● **Task requirements**: After locating the line that contains "You are a computer-use" in the records below, write out exactly that line and each line after it through the one that contains "Instruction: Open Chrome's three-dot menu", and nothing else.

[Pixel coordinate grounding data]
######

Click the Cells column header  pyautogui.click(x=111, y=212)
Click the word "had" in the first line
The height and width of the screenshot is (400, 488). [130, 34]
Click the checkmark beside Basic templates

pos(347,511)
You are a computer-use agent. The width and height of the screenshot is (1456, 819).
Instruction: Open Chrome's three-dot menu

######

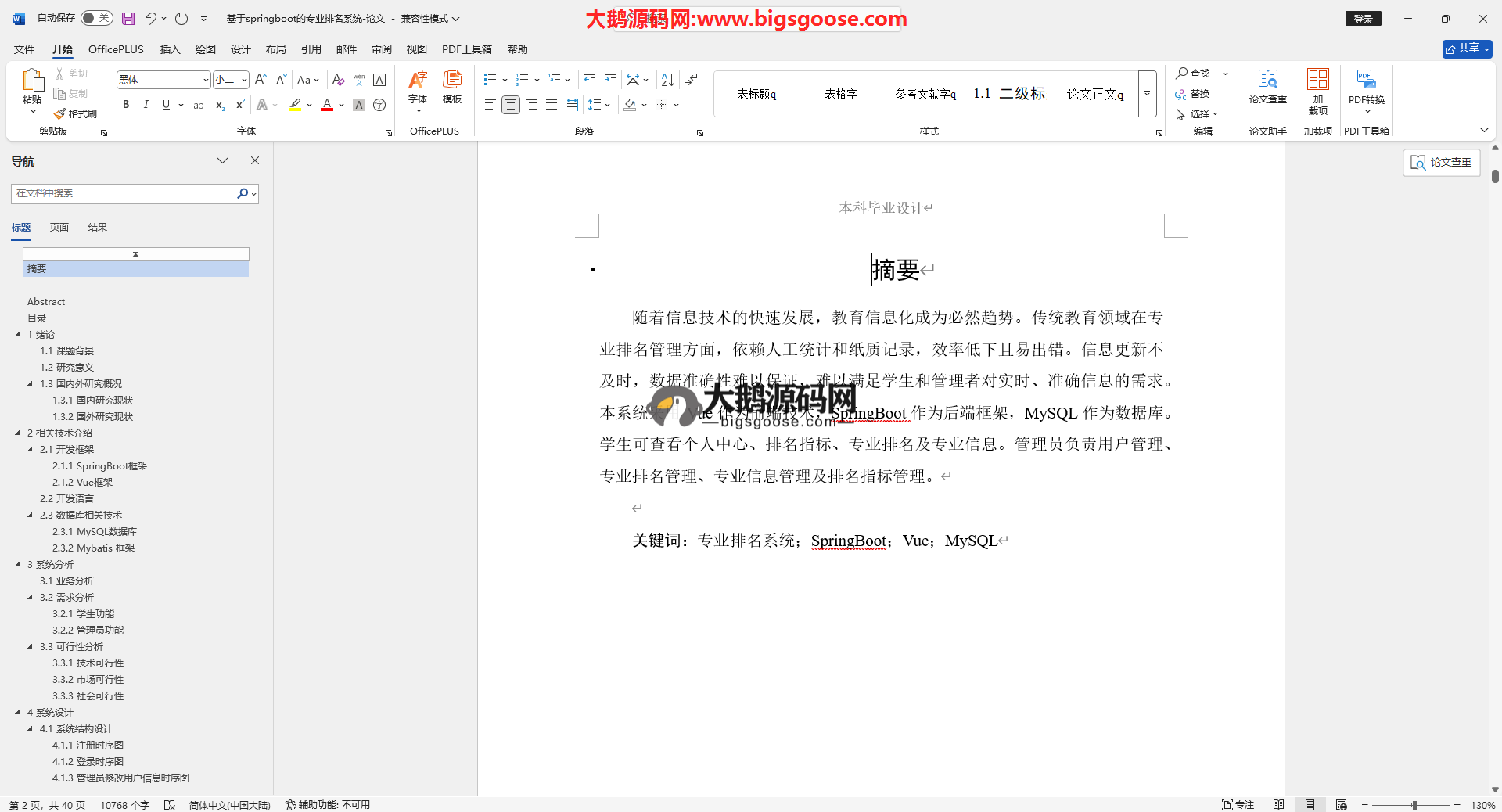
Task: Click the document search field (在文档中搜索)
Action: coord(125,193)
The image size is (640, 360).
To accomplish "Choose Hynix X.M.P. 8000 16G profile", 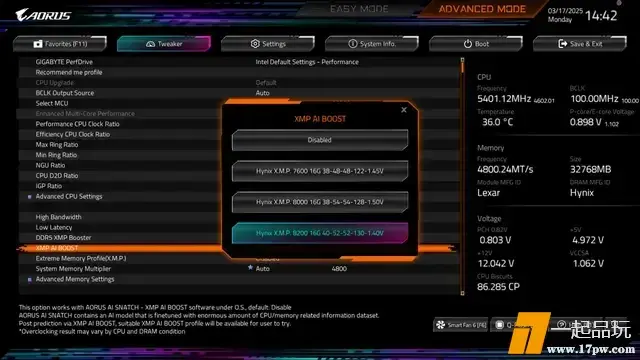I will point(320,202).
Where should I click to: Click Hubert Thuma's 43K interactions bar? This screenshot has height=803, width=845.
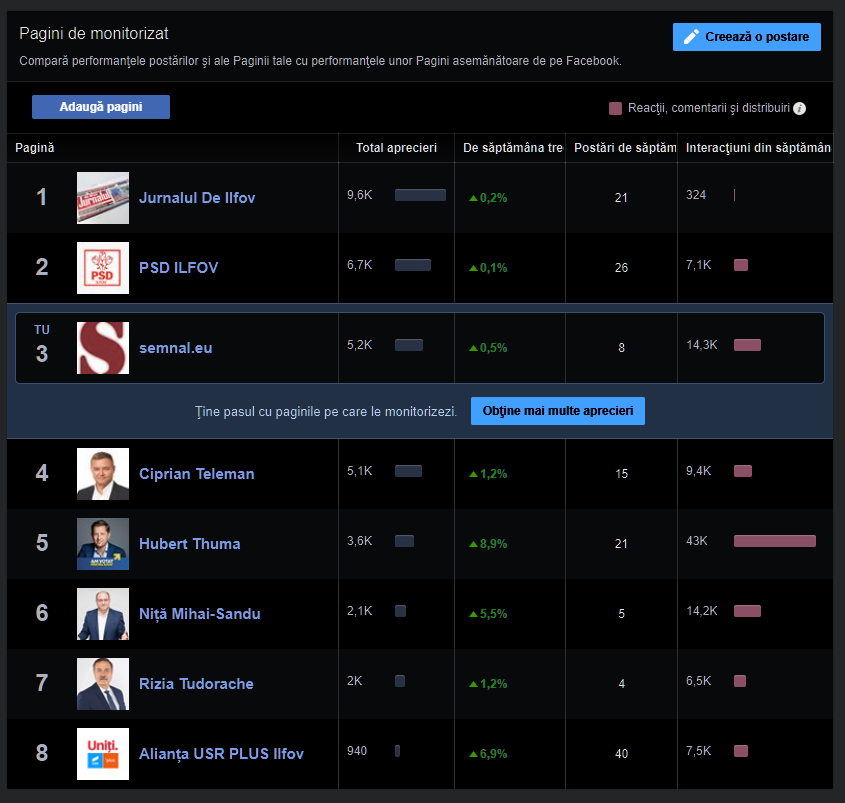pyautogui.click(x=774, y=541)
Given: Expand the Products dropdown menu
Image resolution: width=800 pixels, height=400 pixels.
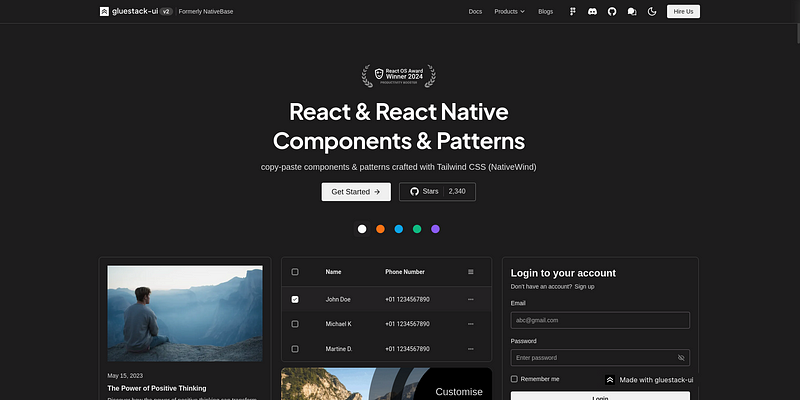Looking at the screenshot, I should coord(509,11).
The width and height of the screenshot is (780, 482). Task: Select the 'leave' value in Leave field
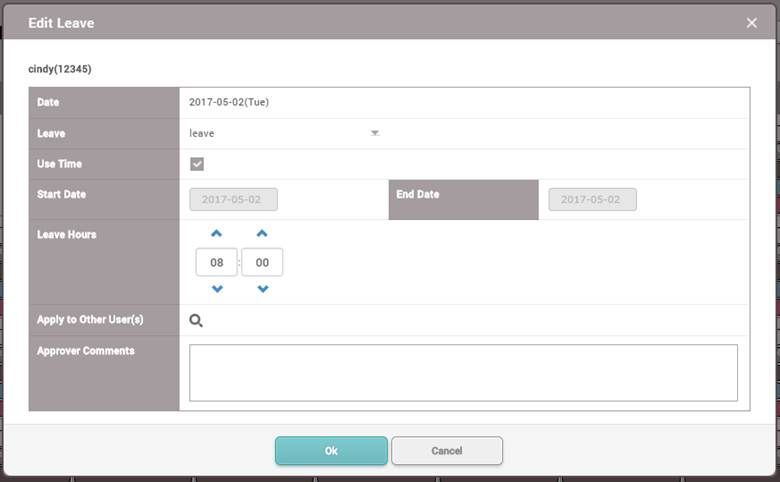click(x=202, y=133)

######

● **Reply to the exercise**:
You are a computer-use agent. The width and height of the screenshot is (1456, 819).
Instruction: Open Chrome's three-dot menu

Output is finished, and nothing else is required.